Quincy Housing First
This project assesses residential stability, access to employment and mainstream benefits, and health impacts of a pilot housing model that targets chronically homeless individuals in Quincy, Massachusetts. Currently implemented by Father Bill's Place (FBP), this model puts housing first and attends to treatment needs after an individual has moved off the streets. Specifically, this study is assessing residential stability over two years; assessing changes in employment and income over two years; examining the effects of Housing First on health, mental health, and substance abuse; tracking access to health services pre and post movement into housing; and estimating associated health care costs.
Moving Here Saved My Life: The Experience of Formerly Chronically Homeless Women and Men in Quincy's Housing First Projects (Interim Report) (10/06)

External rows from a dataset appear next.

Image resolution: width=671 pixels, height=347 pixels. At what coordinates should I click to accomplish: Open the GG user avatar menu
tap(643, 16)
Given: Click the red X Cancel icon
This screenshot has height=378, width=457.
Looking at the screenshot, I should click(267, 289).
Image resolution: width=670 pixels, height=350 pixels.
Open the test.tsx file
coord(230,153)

Trauma-Informed Services for Homeless Mothers
Trauma-Informed Services for Homeless Mothers. The Massachusetts Department of Transitional Assistance (DTA) has recently contracted with UMass Boston’ s Institute for Community Inclusion (ICI) to develop and implement a multi-year set of interventions that will lead to economic security for women who have escaped domestic violence. The Center for Social Policy will be the ICI and DTA evaluation partner. This project evaluates two programs addressing self-defense and financial literacy for homeless mothers at four Massachusetts shelters located in Dorchester, Marshfield, Lowell, and Springfield. More than 50 percent of homeless mothers residing in shelters are survivors of domestic violence, however; many programs serving this population do not address their trauma history. The two interventions to be evaluated in this project are geared towards trauma victims, and will build on one another when implemented in the shelters. The first program, IMPACT, will teach participants self defense skills, thereby increasing their self-confidence. The second program, operated by HarborCov, will teach budgeting skills that fit with the self-sufficiency standards. CSP will conduct a process evaluation on the initial implementation of these joined programs in all four shelter programs.